The mental model: don't build serving infrastructure before you've solved feature discovery. Don't automate what you haven't validated.
Relevance
Maps directly to [[06-reference/2026-03-31-block-hierarchy-to-intelligence]] — both articles argue for layered capability building where each layer depends on the one below. The feature store hierarchy is a domain-specific instance of the general pattern.
Connects to [[06-reference/2026-04-03-data-products-taxonomy]] — feature stores are Weber's "ML platform" data product, and this hierarchy shows that even within one data product category, there's a maturity sequence.
For [[01-projects/phdata/index]], this is a useful framework for scoping ML infrastructure engagements: assess where the client sits on the hierarchy and build the next layer, not the top layer. Also relevant to [[01-projects/phdata/career-transition]] — demonstrates systems thinking about ML infrastructure.

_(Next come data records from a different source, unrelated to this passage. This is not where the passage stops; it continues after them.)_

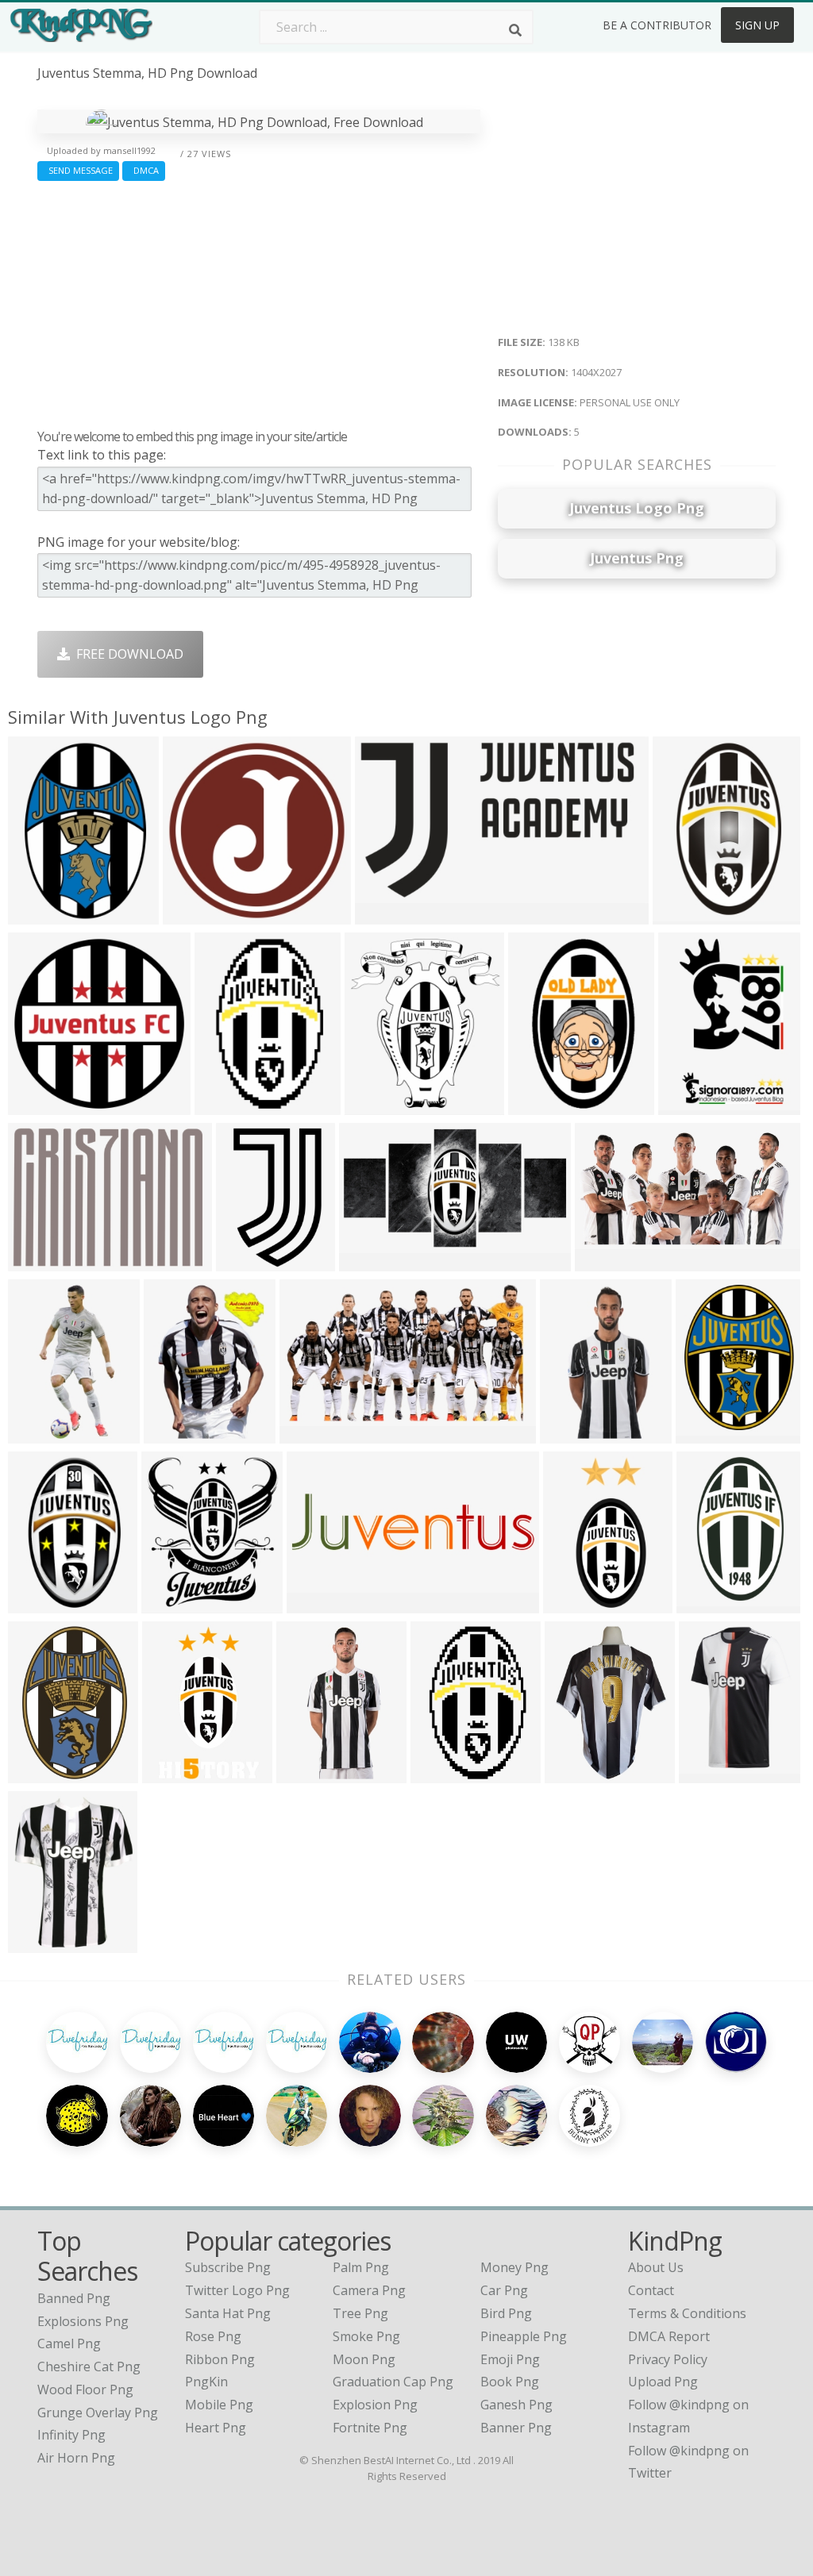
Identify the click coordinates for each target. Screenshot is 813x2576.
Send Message (78, 170)
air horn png (76, 2457)
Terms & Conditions (687, 2313)
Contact (651, 2290)
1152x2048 (581, 1773)
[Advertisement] (258, 301)
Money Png (514, 2267)
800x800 (573, 1603)
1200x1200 (230, 1105)
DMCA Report (669, 2336)
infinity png (71, 2434)
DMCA (144, 170)
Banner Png (516, 2427)
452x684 (172, 1773)
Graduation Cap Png (393, 2381)
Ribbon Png (220, 2359)
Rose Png (213, 2336)
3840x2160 (381, 1105)
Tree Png (360, 2313)
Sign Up (757, 25)
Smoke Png (366, 2336)
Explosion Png (375, 2404)
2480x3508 (694, 1105)
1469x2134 (44, 1773)
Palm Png (361, 2267)
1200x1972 (712, 1603)
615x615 (38, 1603)
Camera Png (369, 2290)
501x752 (569, 1433)
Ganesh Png (516, 2404)
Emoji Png (510, 2359)
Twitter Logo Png (237, 2290)
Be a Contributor (657, 25)
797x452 (384, 914)
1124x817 (41, 1261)
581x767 (705, 1433)
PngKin (206, 2381)
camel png (69, 2343)
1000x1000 (715, 1773)
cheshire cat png (89, 2366)
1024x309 (320, 1603)
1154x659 (312, 1433)
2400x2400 (44, 1105)
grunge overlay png (97, 2412)
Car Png (504, 2290)
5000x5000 (199, 914)
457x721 (440, 1773)
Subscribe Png (228, 2267)
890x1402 (249, 1261)
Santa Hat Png (228, 2313)
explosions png (83, 2321)
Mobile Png (219, 2404)
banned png (73, 2298)
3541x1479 (611, 1261)
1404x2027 (44, 914)
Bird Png (506, 2313)
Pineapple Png (523, 2336)
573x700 (171, 1603)
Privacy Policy (667, 2359)
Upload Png (663, 2381)
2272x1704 (689, 914)
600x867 (173, 1433)
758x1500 (41, 1433)
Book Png (509, 2381)
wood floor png (85, 2389)
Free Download (126, 654)
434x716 (538, 1105)
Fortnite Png (370, 2427)
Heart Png (215, 2427)
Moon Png (364, 2359)
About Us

The access layer (documentation, lineage, reuse) connects to [[06-reference/concepts/compounding-knowledge]] — feature reuse is knowledge compounding in infrastructure form. Also resonates with [[06-reference/2026-04-03-combining-rule-engines-ml]] — the integrity layer (preventing data leakage) matters most when combining rule-based and ML approaches.
Open Questions
- Where does a Snowflake-native feature store (Snowpark + dynamic tables) sit vs. purpose-built tools like Feast or Tecton?
- Ray's note about batch inference — does a batch-only workflow let you skip the "serving" layer and jump to integrity?
- How does the feature store hierarchy interact with the headless BI metrics layer ([[06-reference/2026-04-03-headless-bi]])? Are features and metrics converging?